* _Tasks and exercises_
(1) In the sentencing appeal text, how long were the applicant and the complainant in a relationship?
(2) Reproduce word for word everything in the sentencing appeal text from "The applicant’s knowledge" down to "on this basis.".

* _Selected extract_
1.The judge erred in finding beyond reasonable doubt that the applicant knew the likely consequences of taking methylamphetamine and in ruling that this amounted to an aggravating feature of the offending.

2.The judge erred in her application of the applicable Verdins[1] principles, and in particular by:

(a)failing to find that the applicant’s moral culpability was reduced by virtue of his intellectual disability (principle 1);  and

(b)failing to find that a sentence of imprisonment would weigh more heavily on the applicant than it would on a person in normal health (principle 5).

[1]R v Verdins (2007) 16 VR 269 (’Verdins’).

Circumstances of the offending

  1. The applicant and the complainant were in a relationship for about three months.  The applicant moved into the complainant’s home in June 2013. 

  1. On 6 September 2013, the applicant repeatedly punched the complainant to the head and pushed her head into a wall.  He then dragged her outside and locked the door for about two minutes before the complainant crawled inside and went to bed.   While in bed the applicant repeatedly punched the complainant’s arms. 

  1. On 7 September 2013, the applicant punched the complainant.

  1. On 9 September 2013, the applicant became angry after the complainant asked him where her mobile phone was.  The applicant punched her right cheek and then punched her face at least four times.  The complainant fell to the ground and the applicant then repeatedly kicked her to the stomach and head.  The applicant dragged the complainant along the hallway to the bedroom where he hit her to the face.  The complainant got into bed and the applicant punched her to the face.  The complainant’s mouth began to bleed.

  1. On 10 September 2013, the applicant punched the complainant multiple times to the face.  He pushed her off the bed and hit her.  The complainant repeatedly asked the applicant to stop.  The applicant told her to shut up.  The assaults committed on the complainant on 6, 7, 9 and 10 September 2013 constituted charge 1, a rolled-up charge.  In pushing the complainant’s head into a wall on 6 September 2013, the applicant caused damage to the plasterboard.  Those acts constituted charge 2.

  1. Police were called to the complainant’s home.  The police knocked on the door and identified themselves.  The applicant covered the complainant’s mouth and told her to shut up.  About 15 minutes later, police knocked on the front door again.  The applicant answered the door, the police entered the house and found the complainant in a bedroom.

  1. As a result of these incidents, the complainant sustained the following injuries:

(a)       swelling and bruising to her face, including right cheek and jaw;

(b)      bruising to both eyes;

(c)       bruising over her left temple;

(d)      bruising over the right side of her face and neck;

(e)       tenderness to the muscles on the front sides of the neck;

(f)       bruising over the top of the chest;

(g)      bruises on the abdomen next to the right hip bone;

(h)      bruising to both arms and shoulders;

(i)       bruising to both legs;  and

(j)        bruising to the right hand near the thumb.

The applicant’s knowledge of the consequences of taking methylamphetamine (ground 1)

  1. At the time of his offending, the applicant was affected by methylamphetamine.  While the judge’s reasons for sentence[2] do not expressly state that the judge regarded this as an aggravating feature of the offending, we are prepared to accept from the transcript of the plea hearing and the Reasons that her Honour did approach the issue in this way.  Indeed, the Crown’s response to the applicant’s written case proceeds on this basis.

    [2]DPP v Barnes, Unreported County Court, Judge Douglas, delivered 23 July 2014 (‘Reasons’).

* _Material provided_
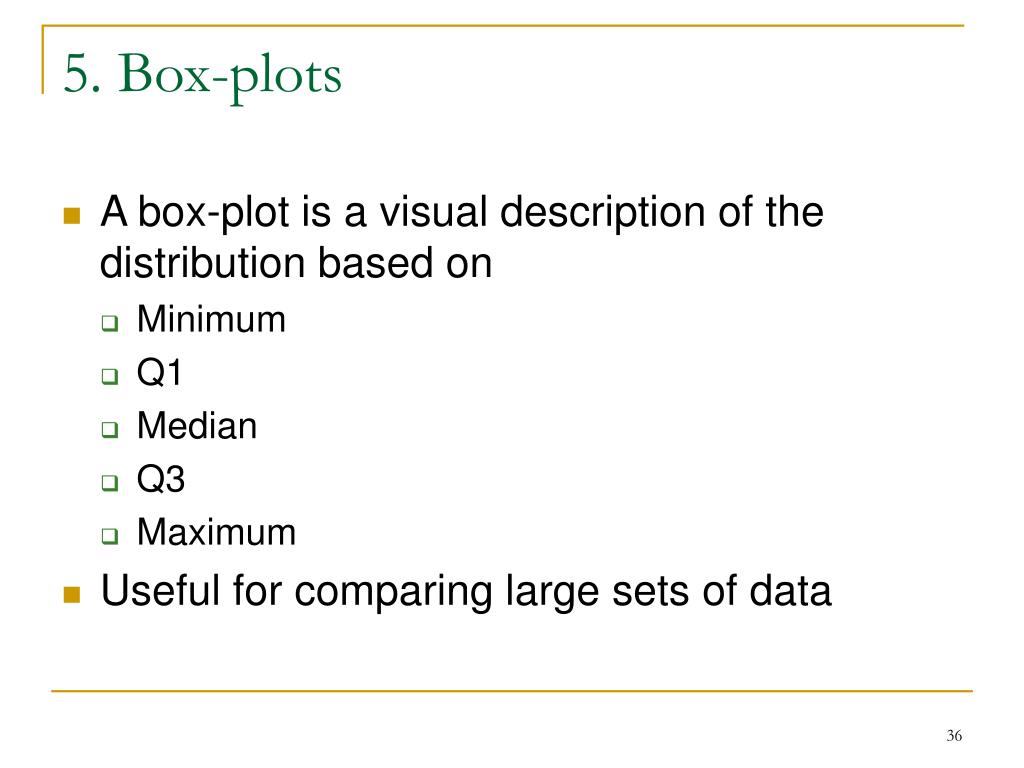Click the 'Median' list item text
1024x768 pixels.
(197, 426)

* _Answers to each task_
(1) About three months.

(2)
The applicant’s knowledge of the consequences of taking methylamphetamine (ground 1)

  1. At the time of his offending, the applicant was affected by methylamphetamine.  While the judge’s reasons for sentence[2] do not expressly state that the judge regarded this as an aggravating feature of the offending, we are prepared to accept from the transcript of the plea hearing and the Reasons that her Honour did approach the issue in this way.  Indeed, the Crown’s response to the applicant’s written case proceeds on this basis.